Two short diagrams: the **runtime stack** (bimanual hardware on a Jetson edge node, twins in the cloud) and the **data pipeline** that produces the deployed policy.

**Runtime stack**

```mermaid theme={null}
flowchart LR
  hw["2 × SO-101 (12-DOF)<br/>+ overhead RealSense"] <--> edge["Jetson Orin Nano Super<br/>Cyberwave Edge"]
  edge <--> cloud["Cyberwave Cloud<br/>(2 arm twins + camera twin)"]
  cloud <--> app["Python app<br/>(SDK + direct Feetech bus)"]
```

**Data pipeline**

```mermaid theme={null}
flowchart LR
  collect["Collect dual-arm demos<br/>(12-DOF + RGB-D, 30 Hz)"] --> conv["Convert to<br/>LeRobot v3.0 dataset"]
  conv --> train["Fine-tune SmolVLA<br/>(450M VLA)"]
  train --> infer["Async inference<br/>(action chunks → 12-DOF)"]
```

## Prerequisites

* **Hardware**
  * 2 × SO-101 6-DOF arms (leader + follower per side; 12-DOF total action space across both followers)
  * 1 × Intel RealSense D435i or D455 (RGB + depth, mounted overhead)
  * A flat workspace and a piece of cloth (the authors started with a napkin)
  * Edge device for inference: NVIDIA Jetson Orin Nano Super or comparable
* **Credentials**: Cyberwave API key (see [API Reference → Authentication](/api-reference/overview#authentication)).
* **Base setup**: complete [SO-101 Get Started](/hardware/so101/get-started) for one arm pair before scaling to two. The teleop and calibration steps generalize directly.

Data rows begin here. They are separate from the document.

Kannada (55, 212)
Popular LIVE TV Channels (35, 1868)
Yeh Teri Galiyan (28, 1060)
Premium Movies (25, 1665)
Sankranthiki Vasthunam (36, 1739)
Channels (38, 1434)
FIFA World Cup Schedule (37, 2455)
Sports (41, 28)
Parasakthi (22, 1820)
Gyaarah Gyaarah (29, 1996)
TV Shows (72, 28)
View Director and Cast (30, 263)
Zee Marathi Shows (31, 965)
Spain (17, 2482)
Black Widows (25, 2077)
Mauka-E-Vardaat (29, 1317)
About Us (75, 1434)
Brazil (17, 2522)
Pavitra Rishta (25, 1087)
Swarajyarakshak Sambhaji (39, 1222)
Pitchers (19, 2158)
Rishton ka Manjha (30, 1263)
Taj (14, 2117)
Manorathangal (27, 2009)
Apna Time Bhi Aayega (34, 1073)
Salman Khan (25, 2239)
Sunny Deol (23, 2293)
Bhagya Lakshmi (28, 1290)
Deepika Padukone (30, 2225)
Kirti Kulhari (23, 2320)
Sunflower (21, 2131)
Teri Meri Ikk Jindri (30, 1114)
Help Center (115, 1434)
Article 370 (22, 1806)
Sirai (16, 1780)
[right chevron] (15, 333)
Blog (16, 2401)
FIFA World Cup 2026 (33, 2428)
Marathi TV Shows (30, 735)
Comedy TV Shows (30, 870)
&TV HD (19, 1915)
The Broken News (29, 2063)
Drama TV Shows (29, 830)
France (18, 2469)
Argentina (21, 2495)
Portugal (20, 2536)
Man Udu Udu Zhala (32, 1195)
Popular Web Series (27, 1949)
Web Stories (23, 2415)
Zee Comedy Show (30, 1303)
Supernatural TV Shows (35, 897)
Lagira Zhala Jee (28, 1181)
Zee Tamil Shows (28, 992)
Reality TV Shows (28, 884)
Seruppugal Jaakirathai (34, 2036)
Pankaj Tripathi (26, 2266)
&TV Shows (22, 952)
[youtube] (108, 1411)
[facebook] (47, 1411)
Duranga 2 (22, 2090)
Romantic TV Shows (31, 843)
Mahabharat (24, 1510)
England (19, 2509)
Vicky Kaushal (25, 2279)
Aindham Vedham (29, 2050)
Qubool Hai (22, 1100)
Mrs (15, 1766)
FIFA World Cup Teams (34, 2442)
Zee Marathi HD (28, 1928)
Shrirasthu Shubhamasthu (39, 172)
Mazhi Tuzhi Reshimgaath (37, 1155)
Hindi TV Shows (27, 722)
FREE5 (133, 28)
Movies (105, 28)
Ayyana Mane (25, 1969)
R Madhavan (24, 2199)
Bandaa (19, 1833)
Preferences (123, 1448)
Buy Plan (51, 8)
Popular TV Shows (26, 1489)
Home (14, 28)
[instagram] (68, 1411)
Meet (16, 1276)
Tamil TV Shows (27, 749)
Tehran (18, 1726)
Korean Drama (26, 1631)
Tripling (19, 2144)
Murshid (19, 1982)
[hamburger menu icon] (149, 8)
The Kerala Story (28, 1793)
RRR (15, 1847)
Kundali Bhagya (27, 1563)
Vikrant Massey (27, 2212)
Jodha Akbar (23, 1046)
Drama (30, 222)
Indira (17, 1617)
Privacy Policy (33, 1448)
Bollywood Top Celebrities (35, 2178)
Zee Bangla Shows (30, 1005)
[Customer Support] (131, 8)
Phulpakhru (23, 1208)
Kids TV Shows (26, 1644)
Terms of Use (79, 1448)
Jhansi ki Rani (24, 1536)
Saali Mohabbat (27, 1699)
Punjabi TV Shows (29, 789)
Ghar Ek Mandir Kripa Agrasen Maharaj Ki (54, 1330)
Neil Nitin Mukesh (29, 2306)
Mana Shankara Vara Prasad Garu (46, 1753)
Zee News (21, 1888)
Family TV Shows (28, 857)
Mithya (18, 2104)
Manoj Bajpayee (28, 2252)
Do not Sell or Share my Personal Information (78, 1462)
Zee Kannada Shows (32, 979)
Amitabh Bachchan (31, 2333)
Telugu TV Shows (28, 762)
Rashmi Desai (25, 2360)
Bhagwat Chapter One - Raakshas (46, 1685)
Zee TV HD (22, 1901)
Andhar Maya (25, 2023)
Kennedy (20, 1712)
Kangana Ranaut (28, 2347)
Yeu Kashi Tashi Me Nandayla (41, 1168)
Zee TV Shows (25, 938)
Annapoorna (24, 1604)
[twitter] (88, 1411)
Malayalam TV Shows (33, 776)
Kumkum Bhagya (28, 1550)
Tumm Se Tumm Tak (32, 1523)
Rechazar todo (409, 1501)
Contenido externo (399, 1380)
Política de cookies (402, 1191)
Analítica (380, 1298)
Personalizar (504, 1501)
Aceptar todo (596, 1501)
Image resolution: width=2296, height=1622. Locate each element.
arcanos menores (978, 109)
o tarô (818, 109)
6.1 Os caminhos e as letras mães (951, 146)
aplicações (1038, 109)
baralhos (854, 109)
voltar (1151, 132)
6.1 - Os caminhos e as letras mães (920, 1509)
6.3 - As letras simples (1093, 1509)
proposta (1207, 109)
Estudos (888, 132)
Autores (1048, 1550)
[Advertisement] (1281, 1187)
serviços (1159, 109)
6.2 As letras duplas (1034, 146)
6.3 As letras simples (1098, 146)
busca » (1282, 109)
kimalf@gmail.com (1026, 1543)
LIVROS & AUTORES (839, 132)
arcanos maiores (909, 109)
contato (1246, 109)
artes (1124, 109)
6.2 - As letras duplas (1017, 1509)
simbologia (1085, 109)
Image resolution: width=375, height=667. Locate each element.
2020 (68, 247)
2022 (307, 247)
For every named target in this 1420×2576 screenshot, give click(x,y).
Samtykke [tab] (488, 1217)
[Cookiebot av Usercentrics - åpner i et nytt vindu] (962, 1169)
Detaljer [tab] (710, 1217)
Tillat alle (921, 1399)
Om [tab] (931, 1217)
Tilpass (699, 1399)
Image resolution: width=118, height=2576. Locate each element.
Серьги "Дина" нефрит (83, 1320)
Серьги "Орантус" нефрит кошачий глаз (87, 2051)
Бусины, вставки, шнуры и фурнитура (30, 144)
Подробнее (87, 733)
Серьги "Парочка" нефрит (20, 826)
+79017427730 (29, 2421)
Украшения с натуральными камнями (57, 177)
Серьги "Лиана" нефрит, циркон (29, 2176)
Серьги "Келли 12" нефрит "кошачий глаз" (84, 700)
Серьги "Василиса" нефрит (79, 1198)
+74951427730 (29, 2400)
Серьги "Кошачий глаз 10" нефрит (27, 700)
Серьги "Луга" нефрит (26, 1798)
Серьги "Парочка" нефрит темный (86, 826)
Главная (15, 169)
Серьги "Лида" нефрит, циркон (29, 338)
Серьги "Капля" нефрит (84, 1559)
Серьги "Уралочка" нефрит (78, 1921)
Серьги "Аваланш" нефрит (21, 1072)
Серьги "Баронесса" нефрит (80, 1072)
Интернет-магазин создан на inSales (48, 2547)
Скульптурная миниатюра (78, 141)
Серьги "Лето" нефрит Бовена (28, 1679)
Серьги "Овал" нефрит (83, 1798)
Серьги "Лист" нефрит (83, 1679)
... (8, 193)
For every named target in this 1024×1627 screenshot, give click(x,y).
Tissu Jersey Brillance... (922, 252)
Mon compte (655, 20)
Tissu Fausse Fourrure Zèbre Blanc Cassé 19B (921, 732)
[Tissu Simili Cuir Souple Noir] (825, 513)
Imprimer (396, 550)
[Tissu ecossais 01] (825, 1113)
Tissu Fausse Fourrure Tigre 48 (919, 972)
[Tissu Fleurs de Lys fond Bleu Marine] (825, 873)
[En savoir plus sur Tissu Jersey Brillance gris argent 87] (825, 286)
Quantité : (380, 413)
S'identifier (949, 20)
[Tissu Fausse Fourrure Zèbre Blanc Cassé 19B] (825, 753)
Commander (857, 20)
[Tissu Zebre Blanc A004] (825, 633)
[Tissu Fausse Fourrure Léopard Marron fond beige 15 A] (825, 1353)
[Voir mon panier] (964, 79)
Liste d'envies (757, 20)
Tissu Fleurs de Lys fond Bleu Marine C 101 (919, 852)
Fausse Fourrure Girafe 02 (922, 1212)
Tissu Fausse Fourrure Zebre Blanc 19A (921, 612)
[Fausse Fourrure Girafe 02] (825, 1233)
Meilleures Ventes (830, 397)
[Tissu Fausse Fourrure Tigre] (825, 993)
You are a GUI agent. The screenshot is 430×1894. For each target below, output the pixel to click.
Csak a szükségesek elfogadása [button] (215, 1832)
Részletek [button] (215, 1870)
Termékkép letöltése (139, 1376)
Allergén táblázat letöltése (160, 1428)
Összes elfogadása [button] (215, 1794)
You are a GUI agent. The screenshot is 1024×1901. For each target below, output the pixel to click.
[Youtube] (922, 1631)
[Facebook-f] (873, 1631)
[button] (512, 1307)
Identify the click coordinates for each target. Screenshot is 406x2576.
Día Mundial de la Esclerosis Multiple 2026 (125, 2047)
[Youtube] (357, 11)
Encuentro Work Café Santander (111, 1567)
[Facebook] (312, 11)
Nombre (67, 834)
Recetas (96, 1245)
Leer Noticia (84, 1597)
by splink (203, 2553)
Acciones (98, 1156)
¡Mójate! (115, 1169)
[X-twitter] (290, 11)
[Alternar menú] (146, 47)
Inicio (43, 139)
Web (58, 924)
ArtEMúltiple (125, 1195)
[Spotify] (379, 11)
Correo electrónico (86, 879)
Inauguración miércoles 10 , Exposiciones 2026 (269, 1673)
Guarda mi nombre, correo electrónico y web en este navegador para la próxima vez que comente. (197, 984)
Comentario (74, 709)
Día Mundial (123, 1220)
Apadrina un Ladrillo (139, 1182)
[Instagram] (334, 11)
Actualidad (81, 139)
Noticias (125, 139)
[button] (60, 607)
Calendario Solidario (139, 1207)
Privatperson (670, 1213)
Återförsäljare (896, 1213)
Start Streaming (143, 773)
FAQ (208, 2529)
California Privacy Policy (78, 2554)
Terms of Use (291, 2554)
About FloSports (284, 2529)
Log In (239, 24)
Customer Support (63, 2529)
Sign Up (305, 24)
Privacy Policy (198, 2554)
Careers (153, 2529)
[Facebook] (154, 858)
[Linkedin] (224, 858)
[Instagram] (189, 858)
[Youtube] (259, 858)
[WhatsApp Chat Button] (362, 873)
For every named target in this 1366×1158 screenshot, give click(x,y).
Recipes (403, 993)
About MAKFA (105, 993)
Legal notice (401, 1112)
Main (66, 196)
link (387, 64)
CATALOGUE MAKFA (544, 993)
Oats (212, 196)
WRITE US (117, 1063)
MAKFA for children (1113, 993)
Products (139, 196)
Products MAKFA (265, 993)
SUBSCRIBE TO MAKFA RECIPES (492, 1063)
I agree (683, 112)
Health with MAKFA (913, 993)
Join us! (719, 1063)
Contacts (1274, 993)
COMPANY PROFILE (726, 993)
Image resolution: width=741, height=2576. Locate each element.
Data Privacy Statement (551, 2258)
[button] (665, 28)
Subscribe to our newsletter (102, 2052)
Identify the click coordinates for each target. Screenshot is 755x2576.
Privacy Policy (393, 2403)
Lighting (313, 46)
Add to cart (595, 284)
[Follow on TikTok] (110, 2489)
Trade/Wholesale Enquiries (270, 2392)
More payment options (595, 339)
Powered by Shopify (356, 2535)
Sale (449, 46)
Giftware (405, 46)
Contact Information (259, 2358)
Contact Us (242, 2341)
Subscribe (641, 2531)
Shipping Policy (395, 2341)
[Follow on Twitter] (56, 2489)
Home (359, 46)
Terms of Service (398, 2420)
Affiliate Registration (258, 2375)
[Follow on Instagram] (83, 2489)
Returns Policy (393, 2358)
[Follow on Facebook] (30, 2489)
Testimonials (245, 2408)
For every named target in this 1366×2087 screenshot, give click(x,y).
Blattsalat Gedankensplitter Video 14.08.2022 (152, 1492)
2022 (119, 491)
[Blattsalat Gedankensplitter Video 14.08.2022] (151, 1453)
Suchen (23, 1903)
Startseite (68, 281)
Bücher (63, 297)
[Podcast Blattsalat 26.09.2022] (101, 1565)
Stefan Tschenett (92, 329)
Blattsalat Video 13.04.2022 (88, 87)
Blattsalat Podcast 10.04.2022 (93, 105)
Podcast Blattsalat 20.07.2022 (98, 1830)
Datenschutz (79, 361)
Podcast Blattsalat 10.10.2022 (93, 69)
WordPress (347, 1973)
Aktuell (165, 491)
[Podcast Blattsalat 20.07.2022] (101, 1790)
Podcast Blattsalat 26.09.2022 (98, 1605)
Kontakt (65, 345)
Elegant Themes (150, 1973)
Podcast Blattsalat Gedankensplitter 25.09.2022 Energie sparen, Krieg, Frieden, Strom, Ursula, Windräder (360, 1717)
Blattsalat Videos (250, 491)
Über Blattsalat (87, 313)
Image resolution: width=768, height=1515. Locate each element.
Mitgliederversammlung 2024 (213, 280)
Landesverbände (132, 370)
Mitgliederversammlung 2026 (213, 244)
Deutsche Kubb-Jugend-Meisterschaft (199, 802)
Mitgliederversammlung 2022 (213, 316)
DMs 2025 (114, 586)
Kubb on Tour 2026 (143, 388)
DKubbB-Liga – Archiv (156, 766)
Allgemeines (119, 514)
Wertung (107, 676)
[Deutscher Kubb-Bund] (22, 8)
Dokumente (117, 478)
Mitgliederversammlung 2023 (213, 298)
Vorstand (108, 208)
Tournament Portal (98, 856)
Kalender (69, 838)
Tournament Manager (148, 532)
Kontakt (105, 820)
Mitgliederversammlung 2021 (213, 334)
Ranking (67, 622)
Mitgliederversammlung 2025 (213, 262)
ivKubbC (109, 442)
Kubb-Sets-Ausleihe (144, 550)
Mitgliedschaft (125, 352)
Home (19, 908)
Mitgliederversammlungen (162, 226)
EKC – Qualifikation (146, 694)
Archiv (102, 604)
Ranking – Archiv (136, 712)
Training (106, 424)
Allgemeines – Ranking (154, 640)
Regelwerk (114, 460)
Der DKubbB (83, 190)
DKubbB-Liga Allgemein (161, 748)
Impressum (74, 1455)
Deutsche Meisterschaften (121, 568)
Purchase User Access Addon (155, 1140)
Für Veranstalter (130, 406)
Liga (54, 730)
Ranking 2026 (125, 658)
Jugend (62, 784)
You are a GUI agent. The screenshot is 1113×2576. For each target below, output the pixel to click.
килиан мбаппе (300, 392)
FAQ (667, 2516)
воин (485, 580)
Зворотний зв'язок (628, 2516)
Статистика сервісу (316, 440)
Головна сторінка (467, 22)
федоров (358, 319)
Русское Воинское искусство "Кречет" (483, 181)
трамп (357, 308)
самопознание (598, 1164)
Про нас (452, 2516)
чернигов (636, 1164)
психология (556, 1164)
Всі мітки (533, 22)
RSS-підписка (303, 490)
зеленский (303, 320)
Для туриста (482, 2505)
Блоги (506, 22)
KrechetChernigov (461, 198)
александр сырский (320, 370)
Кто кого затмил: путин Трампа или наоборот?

## Step 1: Set up Cyberwave

A bimanual configuration mimics human dexterity, which is essential for handling fabric: one arm pinches and lifts, the other tucks and folds. Position both SO-101 follower arms facing each other with a shared workspace between them, and mount the RealSense overhead with a clear top-down view of the cloth before starting the steps below.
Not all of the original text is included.